• [INSTRUCTIONS TO FOLLOW]
Extract every line from the records below that contains the word "back".
== TASK INPUT ==
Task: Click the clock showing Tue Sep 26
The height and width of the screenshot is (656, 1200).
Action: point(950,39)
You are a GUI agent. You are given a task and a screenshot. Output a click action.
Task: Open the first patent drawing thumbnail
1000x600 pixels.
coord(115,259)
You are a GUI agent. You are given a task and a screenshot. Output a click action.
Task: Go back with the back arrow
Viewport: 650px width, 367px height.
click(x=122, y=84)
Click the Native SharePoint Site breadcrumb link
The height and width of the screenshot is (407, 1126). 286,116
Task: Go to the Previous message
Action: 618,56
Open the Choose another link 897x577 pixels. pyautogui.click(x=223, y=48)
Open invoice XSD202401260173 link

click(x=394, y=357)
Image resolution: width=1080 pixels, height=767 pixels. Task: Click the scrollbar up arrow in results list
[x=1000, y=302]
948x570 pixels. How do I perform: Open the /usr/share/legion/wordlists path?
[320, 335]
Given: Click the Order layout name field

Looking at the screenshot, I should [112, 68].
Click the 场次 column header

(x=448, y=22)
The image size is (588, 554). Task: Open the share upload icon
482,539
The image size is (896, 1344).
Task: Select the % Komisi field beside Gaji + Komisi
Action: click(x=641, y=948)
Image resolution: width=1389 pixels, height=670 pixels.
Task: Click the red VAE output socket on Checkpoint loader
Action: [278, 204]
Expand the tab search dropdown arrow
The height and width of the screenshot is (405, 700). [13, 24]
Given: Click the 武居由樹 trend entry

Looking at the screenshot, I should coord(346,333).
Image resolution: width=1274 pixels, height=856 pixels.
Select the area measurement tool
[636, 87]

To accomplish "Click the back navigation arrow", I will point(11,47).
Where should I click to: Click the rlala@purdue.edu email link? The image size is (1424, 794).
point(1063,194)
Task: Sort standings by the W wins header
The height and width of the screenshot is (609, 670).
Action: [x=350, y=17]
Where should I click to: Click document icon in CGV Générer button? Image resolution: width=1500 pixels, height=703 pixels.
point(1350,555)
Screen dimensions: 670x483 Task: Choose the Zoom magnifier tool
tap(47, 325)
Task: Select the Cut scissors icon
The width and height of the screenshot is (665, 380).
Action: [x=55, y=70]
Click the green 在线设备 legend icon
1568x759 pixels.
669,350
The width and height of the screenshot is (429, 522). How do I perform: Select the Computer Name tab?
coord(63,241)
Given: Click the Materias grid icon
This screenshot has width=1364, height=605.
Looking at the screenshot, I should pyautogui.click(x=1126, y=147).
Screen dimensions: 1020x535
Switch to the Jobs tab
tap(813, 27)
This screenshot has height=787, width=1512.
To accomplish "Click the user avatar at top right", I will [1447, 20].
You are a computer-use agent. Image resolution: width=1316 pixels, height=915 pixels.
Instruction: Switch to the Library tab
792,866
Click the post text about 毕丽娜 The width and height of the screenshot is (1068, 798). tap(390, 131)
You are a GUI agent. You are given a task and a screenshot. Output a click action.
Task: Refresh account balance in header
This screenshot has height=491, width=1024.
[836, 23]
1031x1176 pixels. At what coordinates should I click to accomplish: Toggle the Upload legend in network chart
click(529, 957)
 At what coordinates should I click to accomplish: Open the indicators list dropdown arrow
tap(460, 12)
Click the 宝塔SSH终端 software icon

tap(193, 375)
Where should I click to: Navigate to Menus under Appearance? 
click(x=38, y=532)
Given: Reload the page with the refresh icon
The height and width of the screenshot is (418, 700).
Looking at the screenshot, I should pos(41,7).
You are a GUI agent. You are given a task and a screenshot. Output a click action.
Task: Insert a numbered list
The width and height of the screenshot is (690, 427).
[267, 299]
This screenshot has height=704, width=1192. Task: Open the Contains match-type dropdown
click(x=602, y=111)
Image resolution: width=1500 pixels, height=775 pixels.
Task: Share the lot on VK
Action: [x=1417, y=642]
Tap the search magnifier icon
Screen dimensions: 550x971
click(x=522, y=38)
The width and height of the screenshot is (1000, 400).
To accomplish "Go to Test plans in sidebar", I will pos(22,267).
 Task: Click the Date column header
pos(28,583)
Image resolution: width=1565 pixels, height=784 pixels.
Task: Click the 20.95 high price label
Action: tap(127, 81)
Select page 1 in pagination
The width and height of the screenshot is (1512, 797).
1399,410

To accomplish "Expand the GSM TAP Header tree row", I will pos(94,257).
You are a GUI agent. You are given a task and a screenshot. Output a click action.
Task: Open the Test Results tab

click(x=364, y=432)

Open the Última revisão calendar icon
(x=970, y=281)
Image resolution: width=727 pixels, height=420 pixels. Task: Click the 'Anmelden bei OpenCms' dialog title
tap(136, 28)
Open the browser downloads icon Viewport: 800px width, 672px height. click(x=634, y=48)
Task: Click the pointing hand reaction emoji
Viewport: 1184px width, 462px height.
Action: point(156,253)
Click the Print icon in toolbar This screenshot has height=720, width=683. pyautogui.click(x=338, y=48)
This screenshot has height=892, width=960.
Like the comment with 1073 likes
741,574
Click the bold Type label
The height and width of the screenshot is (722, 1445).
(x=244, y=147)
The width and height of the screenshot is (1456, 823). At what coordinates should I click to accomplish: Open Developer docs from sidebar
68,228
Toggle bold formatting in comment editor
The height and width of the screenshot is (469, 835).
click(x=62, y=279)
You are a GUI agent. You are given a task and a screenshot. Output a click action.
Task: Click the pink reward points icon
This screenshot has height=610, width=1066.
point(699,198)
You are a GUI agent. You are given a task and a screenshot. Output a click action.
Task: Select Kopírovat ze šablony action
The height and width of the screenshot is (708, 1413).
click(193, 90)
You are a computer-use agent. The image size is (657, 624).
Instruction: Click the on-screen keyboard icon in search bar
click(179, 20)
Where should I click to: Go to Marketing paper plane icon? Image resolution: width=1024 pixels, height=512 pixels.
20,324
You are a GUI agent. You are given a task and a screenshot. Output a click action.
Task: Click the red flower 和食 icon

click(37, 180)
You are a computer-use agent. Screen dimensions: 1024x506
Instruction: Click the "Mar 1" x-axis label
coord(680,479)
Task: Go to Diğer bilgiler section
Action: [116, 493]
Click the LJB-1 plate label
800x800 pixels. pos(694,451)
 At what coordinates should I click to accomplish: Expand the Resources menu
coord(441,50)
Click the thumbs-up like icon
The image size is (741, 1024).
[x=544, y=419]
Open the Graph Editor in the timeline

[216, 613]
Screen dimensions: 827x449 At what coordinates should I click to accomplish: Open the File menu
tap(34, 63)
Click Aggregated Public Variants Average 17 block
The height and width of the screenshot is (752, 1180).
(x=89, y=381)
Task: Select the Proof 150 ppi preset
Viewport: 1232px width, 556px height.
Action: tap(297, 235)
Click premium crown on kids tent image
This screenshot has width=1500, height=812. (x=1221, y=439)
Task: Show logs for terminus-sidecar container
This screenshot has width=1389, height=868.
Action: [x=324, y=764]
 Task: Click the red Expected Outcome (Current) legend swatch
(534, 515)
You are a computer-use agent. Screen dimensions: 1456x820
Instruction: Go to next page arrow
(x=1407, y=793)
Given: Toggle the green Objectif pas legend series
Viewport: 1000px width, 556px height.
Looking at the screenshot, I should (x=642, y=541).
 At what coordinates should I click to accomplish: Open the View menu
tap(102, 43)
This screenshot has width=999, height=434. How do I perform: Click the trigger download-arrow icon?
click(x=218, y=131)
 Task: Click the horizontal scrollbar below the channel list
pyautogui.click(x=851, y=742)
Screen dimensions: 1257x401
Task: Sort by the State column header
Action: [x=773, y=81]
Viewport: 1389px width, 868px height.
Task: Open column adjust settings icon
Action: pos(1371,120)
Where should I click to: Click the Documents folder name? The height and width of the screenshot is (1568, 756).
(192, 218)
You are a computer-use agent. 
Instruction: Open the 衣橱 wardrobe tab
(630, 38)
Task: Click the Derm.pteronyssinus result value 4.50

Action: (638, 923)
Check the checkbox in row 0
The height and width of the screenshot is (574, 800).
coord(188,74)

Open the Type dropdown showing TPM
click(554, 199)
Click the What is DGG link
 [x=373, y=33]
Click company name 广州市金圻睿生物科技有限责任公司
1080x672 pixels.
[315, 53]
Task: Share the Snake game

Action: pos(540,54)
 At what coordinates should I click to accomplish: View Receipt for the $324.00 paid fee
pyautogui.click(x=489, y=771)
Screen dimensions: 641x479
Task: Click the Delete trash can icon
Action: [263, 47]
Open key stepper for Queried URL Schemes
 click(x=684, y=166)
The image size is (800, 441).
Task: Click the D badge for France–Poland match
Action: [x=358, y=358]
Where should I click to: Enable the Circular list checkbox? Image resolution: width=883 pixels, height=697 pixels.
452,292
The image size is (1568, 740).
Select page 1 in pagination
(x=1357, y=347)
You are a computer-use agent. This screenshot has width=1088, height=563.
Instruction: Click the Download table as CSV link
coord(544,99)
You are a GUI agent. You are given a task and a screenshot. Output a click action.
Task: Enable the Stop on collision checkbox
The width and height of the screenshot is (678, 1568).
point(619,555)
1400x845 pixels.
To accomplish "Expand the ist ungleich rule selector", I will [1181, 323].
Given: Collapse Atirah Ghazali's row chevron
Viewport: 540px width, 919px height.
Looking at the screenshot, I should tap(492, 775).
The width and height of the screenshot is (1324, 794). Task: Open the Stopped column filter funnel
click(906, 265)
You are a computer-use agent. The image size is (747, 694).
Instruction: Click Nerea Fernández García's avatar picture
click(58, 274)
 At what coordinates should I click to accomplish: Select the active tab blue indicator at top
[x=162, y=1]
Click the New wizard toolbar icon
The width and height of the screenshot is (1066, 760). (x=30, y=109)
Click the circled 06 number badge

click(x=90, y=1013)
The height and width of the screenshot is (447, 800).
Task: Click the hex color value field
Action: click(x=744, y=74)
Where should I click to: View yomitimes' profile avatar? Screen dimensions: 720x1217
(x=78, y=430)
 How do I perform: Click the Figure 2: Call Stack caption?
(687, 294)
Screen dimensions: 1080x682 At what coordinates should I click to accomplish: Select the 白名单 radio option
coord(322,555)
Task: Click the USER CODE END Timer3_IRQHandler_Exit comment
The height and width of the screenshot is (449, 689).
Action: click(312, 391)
===
• [PROBLEM SOLUTION]
Task: Go back with the back arrow
To accomplish "Click the back navigation arrow", I will point(11,47).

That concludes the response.